Identifying Trends in Recent Cyberattacks
Web attacks vary quite a lot—by target, technique, objective, and attacker—which makes it difficult for a system owner to assess the instantaneous risk to their particular combination of systems until they’re attacked. To help defenders anticipate the risks they face, we analyzed several months’ worth of global honeypot traffic from our research partner Effluxio as part of the 2020 Application Protection Report. While honeypots have some limitations, they also provide a view of cyberattacks that is difficult to get any other way.
What Are Honeypots Good For?
Honeypots are unique among hosts in that they don’t actually serve a page or have a domain name associated with them, which means that no human is likely to stumble upon one. In exchange for losing practical utility as a server, honeypots solve one of the most difficult problems in security: differentiating malicious from normal traffic. Because all of the traffic that a honeypot logs is either automated, like search engine crawlers, or malicious (or both), they are useful in seeing which combinations of tactics and targets are front of mind for attackers.
What Are Honeypots Not Good For?
The scope of the Internet makes it practically impossible to capture a significant chunk of its malicious traffic, no matter how many sensors you have or how you distribute them. Furthermore, because most honeypots don’t provide any actual services, they are unlikely to capture traffic from targeted attack campaigns that are seeking a specific asset as opposed to a category of asset. While honeypots are good for getting a sense of what less sophisticated attack traffic looks like, they will probably not catch traffic from state-sponsored actors or high-end cybercriminals. In short, honeypots can’t rule out attacks or threat actors, but they can rule them in.
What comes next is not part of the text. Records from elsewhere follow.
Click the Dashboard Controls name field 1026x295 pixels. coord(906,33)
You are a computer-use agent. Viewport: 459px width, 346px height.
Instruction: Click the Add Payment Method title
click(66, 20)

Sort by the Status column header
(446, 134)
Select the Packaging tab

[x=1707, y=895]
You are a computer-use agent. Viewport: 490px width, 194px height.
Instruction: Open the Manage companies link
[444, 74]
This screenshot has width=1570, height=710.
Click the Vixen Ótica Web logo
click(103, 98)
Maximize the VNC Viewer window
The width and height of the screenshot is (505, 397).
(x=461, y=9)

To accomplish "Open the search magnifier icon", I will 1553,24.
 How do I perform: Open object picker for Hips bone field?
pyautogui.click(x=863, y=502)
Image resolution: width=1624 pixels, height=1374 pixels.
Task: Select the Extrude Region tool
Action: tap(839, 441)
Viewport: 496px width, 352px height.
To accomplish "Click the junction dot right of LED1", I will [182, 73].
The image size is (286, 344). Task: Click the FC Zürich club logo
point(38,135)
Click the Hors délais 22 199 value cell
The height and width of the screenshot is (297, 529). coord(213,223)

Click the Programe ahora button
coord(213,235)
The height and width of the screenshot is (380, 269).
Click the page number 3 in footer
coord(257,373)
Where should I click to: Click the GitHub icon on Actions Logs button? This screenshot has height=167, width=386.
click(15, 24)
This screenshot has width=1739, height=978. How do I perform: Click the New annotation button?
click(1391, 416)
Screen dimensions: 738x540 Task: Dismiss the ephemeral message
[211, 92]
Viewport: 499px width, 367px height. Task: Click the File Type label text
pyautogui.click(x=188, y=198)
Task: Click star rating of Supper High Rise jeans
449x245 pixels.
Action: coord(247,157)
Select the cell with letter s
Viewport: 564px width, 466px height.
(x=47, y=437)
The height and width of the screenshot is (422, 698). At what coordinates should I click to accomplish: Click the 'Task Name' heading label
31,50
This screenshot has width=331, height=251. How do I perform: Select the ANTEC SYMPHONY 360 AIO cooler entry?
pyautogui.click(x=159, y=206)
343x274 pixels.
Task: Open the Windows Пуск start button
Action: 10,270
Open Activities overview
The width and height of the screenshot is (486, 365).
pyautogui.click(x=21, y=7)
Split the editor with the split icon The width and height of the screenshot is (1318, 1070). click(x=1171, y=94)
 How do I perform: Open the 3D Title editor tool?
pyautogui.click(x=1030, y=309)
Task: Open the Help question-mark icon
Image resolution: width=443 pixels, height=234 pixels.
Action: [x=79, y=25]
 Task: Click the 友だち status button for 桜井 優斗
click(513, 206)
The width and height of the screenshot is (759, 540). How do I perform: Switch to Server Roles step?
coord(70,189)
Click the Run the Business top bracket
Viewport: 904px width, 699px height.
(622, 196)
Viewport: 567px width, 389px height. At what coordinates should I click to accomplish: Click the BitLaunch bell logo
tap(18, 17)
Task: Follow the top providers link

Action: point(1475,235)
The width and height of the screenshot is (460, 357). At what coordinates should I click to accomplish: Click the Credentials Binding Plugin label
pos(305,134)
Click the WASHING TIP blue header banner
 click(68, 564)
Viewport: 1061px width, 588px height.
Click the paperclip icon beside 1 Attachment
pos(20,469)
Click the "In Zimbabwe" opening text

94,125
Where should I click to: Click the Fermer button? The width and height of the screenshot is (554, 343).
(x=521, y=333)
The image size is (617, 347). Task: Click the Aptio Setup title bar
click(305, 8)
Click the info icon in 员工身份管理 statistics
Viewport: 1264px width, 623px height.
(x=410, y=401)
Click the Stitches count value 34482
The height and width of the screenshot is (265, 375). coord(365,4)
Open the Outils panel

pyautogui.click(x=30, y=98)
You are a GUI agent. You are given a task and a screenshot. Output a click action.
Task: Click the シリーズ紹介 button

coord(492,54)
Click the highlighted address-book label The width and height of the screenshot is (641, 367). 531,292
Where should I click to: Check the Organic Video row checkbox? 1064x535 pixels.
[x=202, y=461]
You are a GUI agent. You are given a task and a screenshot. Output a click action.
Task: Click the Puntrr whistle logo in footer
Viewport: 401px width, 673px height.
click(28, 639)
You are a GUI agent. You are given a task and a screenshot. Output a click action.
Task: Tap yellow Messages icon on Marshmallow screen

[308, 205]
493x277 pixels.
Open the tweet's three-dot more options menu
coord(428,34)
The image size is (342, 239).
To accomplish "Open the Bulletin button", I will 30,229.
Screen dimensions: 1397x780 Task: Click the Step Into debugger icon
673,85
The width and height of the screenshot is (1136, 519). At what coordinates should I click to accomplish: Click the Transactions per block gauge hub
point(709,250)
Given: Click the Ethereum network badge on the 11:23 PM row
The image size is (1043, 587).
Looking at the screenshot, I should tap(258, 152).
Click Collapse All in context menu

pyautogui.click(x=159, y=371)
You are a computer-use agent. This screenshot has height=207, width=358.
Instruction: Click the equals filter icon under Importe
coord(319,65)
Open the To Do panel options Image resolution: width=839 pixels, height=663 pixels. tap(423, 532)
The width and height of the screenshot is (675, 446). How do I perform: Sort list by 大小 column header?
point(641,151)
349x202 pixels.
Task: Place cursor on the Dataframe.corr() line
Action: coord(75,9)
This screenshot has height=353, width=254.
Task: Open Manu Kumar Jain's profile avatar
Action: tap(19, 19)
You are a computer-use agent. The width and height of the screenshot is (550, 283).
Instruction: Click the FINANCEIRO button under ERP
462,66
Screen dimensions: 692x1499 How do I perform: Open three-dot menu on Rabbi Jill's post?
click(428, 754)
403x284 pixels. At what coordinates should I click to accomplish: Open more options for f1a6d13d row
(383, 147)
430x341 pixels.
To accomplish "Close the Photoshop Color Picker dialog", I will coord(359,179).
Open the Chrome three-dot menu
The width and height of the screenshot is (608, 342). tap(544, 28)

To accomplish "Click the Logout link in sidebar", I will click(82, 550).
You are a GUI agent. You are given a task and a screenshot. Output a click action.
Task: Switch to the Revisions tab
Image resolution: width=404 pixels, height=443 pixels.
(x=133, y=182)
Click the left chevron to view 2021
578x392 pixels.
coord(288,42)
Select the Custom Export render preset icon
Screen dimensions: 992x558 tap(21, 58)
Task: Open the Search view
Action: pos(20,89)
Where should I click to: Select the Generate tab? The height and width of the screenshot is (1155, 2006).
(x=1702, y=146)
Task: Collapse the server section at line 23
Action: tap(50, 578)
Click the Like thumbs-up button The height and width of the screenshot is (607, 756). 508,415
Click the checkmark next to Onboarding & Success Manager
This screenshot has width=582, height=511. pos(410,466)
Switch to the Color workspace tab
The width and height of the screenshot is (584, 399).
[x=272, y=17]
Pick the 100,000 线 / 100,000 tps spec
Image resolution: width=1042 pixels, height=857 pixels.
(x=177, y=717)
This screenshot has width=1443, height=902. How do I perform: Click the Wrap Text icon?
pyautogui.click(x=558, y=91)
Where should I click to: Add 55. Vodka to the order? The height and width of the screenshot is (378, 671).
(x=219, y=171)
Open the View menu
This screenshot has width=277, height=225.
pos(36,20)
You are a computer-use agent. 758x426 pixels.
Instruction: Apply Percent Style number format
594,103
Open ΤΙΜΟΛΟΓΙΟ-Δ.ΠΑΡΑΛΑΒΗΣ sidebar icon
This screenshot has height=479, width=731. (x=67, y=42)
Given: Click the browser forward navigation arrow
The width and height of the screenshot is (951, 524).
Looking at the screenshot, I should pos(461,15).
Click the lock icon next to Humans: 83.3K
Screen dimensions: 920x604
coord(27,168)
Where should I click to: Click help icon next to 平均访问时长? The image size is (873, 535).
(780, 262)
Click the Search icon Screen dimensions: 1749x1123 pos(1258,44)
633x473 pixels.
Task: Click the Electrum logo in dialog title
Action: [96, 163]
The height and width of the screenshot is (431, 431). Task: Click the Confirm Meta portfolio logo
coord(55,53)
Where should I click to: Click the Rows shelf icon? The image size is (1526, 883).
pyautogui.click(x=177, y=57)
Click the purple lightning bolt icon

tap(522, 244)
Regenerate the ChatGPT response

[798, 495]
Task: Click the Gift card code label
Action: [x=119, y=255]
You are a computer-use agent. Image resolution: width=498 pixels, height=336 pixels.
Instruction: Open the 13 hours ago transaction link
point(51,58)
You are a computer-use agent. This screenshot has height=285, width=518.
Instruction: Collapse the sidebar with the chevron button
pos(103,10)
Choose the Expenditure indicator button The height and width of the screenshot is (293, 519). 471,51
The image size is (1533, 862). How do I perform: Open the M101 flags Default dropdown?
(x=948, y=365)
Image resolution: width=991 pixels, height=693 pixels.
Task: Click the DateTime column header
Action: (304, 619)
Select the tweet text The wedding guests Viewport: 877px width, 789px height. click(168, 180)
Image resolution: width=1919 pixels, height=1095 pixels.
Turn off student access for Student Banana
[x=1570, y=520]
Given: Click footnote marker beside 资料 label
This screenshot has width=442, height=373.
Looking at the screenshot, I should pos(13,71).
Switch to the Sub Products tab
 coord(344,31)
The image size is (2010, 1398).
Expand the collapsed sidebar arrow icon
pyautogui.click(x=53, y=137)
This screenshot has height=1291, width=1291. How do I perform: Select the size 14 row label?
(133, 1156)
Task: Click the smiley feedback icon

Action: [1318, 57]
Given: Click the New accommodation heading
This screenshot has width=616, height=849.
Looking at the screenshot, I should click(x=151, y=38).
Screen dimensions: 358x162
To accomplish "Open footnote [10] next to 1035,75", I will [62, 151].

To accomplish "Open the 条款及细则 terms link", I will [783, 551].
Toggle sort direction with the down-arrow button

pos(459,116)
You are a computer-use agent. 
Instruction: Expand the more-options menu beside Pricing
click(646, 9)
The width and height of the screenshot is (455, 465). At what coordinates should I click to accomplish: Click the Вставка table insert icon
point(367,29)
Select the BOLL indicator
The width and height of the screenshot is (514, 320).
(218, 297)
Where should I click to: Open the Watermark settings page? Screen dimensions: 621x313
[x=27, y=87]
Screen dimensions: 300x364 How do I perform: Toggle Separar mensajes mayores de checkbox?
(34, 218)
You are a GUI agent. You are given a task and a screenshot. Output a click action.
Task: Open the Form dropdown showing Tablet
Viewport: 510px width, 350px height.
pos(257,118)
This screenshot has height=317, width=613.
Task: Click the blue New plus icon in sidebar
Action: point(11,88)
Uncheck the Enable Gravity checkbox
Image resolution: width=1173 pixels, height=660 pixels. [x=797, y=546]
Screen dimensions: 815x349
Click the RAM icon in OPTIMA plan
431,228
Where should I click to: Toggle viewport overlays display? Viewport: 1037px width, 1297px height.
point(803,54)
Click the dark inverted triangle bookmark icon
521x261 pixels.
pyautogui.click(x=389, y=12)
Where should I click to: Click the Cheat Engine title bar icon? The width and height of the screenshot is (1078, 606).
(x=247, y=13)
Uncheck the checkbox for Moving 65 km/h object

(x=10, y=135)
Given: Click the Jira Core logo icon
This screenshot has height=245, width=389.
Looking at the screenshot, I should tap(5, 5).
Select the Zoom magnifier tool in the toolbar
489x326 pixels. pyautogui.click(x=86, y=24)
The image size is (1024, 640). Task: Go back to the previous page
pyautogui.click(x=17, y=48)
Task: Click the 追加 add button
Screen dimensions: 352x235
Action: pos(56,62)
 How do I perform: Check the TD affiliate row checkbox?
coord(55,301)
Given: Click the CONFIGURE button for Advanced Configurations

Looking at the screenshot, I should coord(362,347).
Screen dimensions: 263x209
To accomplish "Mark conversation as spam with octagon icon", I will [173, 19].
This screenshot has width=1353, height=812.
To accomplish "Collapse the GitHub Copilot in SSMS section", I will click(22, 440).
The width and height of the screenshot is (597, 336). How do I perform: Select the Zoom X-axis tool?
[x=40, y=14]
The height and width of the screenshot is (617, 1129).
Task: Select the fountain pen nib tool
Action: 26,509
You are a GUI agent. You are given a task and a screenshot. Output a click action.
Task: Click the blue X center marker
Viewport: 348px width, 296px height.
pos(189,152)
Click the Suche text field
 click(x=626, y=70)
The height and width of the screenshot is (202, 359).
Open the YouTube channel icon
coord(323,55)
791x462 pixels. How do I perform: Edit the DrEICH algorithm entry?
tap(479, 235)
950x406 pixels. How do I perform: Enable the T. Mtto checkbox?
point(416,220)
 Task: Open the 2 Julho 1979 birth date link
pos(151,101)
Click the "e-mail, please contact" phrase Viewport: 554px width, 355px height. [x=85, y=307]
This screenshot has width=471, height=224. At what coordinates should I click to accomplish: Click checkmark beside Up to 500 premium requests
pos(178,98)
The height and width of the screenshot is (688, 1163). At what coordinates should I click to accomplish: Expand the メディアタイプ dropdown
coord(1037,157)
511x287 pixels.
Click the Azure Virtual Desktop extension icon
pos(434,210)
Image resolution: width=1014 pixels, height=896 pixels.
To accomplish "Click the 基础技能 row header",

Recent Cyberattacks: Breaking Down the Data
The set of Effluxio data that we analyzed contains server requests from mid-July through mid-October of 2020. Effluxio prefers not to disclose the locations or number of sensors, but we can still make a number of observations and a few conclusions based on this traffic. Here are the basic characteristics of the data set:
- About 1,090,000 connections logged
- 89,000 unique IP addresses
- 22,000 unique target path/query combinations1
- 42 unique countries represented in the targets
- 183 unique countries represented in the sources2
Nearly every aspect of the data set is characterized by a long tail. This means that a small subset of IP addresses, target paths, and geographical targets stands out as particularly common. For instance, 42% of the traffic in the time period came from the top 1% of IP addresses, and 52% of the traffic was targeting the top 1% of target paths. However, only 0.2% of the traffic featured both the top 1% of IP addresses and the top 1% of target paths—meaning that a huge proportion of the traffic was composed of either IP addresses or targets that the sensors logged only a few times. The tails of the traffic distributions were so long that for both the target paths and the source IP addresses, the median number of instances was one. The single most frequently seen IP address made up 2% of total traffic, and the most frequently seen target path, the web root /, made up just under 20% of total traffic (see Figure 1).
We do know that the most widely seen IP address, 220.127.116.11, which had more than three times as many logged connections as the next one, is a known malicious IP address associated with Russian scanning networks, as shown in Figure 2. None of the other top 10 IP addresses stood out as confirmed malicious assets.